Butterfly diagram depicting renewable and finite material flows in the circular economy (Ellen MacArthur Foundation)
For technical materials, which are mostly finite, we need to think about stocks and flows. In simple terms, we need to design products and systems that eliminate waste and pollution and keep materials in the economy for longer. Doing this maximizes the return on invested energy that has gone into making them and reduces the demand for virgin materials—it makes space for nature.
At the same time, it creates new forms of economic value from the materials and products that would otherwise be underutilized and wasted.

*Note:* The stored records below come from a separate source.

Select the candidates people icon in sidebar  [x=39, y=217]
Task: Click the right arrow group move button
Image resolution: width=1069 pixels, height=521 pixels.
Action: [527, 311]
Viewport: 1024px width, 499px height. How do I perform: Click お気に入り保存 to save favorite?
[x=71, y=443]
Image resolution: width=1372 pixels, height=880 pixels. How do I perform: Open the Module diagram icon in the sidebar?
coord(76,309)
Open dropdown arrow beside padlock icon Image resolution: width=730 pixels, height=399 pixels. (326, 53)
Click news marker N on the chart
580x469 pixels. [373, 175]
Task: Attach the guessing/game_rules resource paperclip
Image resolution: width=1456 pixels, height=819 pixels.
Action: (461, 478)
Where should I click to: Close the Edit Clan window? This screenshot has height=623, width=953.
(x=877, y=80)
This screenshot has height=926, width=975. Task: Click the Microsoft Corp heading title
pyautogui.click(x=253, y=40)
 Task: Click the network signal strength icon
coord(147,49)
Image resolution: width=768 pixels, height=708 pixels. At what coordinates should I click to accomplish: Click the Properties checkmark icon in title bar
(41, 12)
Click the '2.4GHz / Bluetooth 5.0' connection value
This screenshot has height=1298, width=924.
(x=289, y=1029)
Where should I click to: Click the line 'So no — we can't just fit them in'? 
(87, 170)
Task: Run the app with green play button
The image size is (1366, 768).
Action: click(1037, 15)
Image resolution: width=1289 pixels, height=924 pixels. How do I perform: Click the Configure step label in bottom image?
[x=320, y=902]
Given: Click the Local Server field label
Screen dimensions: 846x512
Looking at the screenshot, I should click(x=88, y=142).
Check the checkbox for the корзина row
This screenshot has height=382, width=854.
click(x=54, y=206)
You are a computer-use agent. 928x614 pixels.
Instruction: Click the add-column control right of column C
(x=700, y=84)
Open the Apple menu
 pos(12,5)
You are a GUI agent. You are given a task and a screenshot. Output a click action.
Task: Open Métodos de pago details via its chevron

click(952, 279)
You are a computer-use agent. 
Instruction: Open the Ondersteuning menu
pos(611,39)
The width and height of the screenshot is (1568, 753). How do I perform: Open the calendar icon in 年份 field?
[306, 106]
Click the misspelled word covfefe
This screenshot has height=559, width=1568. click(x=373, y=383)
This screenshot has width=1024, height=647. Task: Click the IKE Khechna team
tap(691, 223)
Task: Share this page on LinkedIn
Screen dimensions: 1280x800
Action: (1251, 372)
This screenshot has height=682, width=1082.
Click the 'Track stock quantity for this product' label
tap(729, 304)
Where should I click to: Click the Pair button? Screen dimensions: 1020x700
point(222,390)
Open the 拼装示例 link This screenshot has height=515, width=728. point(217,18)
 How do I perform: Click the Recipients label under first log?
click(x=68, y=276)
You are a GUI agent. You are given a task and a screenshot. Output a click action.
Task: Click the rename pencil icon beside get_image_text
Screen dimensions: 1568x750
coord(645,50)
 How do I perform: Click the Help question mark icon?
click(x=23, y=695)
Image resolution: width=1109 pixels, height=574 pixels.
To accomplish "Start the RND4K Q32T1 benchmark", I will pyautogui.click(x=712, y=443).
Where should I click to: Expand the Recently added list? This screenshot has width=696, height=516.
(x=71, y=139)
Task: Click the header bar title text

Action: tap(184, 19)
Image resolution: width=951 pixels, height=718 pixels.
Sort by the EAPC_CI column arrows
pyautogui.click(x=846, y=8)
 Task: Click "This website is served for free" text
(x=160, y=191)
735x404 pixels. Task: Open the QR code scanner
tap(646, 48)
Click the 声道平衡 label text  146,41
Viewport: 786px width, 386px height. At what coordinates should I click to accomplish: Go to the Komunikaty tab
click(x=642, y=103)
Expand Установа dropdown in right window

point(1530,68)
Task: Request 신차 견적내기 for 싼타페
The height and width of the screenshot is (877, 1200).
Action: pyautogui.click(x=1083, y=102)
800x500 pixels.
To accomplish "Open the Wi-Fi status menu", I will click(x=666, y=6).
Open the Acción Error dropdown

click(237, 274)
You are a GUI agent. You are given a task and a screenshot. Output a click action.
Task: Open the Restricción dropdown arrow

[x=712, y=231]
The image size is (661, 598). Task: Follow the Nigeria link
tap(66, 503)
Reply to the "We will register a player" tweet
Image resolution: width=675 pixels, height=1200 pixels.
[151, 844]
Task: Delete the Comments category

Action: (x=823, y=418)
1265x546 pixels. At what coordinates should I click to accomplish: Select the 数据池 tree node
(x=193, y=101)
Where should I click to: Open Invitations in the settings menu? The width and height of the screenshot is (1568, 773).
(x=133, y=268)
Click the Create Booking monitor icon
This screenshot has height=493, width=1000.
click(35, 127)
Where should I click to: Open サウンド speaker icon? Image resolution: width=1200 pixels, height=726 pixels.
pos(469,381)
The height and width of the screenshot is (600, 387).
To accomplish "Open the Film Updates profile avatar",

For biological materials, the things that grow and decompose and grow again, we need to think in terms of regeneration. We need to rethink biological feedstocks and how they are grown and farmed so that, by design, the economic activity inherently promotes biodiversity and regeneration of soil and nature. Much can be achieved through better farming and land practices but we also need to radically rethink and increase the demand for more biodiverse and regeneratively grown produce by redesigning food, by redesigning fashion, and by redesigning other products that use biological materials.
Regenerative circular design for buildings and infrastructure can also have a huge impact.
Regenerating by design is exciting because it has multiple positive impacts on carbon sequestration, on biodiversity, on water, and on the health and wellness of our communities. And because it can be scaled globally and it can happen really quickly.
So, again, the principles of circular economy are circulate, eliminate, and regenerate—all by design.